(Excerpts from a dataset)
========

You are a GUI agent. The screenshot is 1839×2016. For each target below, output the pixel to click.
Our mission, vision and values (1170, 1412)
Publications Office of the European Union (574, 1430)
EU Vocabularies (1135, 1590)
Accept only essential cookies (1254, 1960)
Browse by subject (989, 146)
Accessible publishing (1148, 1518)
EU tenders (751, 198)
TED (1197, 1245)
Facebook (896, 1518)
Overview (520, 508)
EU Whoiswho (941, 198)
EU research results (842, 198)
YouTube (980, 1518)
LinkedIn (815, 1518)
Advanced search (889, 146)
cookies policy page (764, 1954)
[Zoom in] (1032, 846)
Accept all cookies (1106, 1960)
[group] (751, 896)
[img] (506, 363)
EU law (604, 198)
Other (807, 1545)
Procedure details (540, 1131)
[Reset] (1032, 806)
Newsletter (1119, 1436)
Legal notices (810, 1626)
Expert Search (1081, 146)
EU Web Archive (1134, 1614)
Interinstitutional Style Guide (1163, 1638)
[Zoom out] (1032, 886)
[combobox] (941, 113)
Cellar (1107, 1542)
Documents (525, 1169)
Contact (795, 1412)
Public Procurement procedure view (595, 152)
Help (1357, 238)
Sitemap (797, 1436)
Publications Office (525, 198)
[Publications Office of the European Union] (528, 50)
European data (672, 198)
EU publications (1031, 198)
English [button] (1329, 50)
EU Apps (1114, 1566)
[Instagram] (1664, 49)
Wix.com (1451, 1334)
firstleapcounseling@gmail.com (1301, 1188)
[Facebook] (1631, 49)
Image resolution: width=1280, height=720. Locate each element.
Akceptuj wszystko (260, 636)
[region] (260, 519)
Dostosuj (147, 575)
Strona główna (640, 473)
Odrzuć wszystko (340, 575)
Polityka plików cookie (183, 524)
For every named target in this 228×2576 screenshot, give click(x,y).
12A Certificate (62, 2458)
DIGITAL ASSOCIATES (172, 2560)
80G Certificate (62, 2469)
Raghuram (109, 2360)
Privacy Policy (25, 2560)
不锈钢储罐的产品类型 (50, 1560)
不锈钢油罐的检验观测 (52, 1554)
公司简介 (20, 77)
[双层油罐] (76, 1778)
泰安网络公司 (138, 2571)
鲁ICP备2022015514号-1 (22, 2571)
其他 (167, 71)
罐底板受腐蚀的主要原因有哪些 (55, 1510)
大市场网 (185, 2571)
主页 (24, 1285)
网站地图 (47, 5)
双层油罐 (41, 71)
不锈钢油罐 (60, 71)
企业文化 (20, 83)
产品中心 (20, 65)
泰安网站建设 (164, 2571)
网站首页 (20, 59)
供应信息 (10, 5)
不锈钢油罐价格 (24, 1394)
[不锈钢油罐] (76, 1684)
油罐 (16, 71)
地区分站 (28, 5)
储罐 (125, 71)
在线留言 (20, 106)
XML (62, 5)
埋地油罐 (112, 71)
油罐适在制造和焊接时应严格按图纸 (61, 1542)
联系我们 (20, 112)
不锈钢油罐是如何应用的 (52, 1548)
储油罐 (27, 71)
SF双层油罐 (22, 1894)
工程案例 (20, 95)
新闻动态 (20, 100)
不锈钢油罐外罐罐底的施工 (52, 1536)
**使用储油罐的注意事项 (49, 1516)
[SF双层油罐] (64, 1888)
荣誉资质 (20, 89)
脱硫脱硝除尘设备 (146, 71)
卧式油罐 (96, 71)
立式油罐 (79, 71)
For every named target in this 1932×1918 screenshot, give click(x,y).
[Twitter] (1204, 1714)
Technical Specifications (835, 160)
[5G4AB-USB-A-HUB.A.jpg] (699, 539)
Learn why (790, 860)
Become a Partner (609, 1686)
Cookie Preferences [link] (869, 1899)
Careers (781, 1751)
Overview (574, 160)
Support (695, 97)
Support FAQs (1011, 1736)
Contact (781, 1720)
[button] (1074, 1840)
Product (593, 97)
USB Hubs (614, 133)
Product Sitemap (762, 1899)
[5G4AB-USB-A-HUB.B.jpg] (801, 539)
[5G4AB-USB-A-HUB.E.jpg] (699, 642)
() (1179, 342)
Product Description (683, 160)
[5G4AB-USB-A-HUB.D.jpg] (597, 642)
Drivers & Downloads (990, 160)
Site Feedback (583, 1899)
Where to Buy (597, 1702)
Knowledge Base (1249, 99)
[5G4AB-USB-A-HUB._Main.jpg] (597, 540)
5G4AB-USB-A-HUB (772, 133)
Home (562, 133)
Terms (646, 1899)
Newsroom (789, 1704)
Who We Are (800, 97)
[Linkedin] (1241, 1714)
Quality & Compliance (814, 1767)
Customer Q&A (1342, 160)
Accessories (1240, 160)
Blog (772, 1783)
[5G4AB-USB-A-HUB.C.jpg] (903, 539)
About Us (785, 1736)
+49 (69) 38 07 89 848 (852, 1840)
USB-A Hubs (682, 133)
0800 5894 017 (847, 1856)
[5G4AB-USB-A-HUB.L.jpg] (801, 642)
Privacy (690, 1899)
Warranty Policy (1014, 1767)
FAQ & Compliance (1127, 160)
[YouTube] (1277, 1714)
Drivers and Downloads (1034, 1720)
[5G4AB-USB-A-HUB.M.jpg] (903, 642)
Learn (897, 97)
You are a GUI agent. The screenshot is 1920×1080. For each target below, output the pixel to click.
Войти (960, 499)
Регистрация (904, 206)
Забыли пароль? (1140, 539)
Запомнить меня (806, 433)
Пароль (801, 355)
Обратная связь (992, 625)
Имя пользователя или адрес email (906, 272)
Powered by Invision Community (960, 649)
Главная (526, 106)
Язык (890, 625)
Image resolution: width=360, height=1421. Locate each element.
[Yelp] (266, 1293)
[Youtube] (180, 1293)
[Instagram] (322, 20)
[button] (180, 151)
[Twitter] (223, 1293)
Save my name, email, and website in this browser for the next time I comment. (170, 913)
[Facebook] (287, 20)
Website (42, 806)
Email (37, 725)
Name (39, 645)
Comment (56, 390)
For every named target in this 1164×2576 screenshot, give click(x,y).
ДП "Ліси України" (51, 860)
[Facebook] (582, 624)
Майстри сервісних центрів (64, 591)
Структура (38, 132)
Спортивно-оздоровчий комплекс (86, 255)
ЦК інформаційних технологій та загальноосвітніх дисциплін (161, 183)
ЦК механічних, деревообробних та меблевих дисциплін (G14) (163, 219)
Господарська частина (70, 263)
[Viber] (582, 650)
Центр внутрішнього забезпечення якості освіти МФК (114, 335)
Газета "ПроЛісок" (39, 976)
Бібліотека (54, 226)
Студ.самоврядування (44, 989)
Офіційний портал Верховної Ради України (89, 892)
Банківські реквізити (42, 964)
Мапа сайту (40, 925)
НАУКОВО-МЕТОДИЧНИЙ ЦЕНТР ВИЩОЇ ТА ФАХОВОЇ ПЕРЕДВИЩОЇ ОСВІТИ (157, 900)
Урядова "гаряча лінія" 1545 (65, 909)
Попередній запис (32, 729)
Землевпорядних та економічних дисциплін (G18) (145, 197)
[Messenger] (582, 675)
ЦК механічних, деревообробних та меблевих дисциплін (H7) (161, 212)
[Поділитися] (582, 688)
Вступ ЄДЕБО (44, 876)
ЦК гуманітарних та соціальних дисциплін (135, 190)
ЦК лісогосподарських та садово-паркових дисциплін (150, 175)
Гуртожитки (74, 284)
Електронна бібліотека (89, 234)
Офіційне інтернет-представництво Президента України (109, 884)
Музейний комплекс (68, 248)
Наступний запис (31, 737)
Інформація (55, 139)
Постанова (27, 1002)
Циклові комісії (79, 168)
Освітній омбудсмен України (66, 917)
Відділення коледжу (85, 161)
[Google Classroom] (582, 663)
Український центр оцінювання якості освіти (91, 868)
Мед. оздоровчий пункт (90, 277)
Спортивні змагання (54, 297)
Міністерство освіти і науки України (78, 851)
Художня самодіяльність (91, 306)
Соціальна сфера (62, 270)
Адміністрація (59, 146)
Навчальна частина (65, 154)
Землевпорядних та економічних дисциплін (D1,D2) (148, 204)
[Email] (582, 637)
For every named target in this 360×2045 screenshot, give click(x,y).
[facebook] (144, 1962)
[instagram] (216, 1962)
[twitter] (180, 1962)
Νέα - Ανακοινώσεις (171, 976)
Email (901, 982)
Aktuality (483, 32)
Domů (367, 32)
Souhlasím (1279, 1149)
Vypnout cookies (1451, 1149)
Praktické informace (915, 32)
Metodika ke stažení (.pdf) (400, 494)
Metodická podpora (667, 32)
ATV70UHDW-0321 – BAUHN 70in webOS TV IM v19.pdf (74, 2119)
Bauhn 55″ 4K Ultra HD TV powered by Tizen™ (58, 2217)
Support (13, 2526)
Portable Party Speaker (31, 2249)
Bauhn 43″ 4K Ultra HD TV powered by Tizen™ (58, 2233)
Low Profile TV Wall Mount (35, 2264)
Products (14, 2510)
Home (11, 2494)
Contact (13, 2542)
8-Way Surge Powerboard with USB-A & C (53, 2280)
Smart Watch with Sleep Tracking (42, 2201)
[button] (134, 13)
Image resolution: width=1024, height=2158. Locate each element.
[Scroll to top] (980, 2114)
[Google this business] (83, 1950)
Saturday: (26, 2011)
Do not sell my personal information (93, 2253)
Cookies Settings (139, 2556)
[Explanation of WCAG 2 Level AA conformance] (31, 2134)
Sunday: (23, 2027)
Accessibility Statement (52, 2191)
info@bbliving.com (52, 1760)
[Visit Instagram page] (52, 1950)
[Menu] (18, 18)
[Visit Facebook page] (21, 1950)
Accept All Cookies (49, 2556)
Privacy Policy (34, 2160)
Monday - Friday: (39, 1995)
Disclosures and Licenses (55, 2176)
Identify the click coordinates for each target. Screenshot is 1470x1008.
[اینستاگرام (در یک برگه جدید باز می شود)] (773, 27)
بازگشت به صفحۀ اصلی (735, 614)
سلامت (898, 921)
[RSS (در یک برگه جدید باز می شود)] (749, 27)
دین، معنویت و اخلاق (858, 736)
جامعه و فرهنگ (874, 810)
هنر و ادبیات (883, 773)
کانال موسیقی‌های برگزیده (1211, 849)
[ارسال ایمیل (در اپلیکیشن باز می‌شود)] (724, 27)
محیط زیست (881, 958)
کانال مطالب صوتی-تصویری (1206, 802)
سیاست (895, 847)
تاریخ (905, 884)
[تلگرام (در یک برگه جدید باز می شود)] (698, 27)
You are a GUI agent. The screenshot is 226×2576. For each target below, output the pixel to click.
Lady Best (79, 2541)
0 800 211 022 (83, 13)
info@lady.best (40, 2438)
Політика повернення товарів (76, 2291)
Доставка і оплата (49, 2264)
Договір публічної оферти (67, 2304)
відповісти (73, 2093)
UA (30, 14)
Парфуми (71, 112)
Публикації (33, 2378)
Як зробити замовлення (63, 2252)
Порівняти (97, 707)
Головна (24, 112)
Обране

========

- [TASK TO CARRY OUT]: Your answer should be the lines above from the one containing "[Google Classroom] (582, 663)" through the one containing "[Email] (582, 637)", copied exactly and with both ends kept.

- [SOLUTION TO THIS TASK]:
[Google Classroom] (582, 663)
Український центр оцінювання якості освіти (91, 868)
Мед. оздоровчий пункт (90, 277)
Спортивні змагання (54, 297)
Міністерство освіти і науки України (78, 851)
Художня самодіяльність (91, 306)
Соціальна сфера (62, 270)
Адміністрація (59, 146)
Навчальна частина (65, 154)
Землевпорядних та економічних дисциплін (D1,D2) (148, 204)
[Email] (582, 637)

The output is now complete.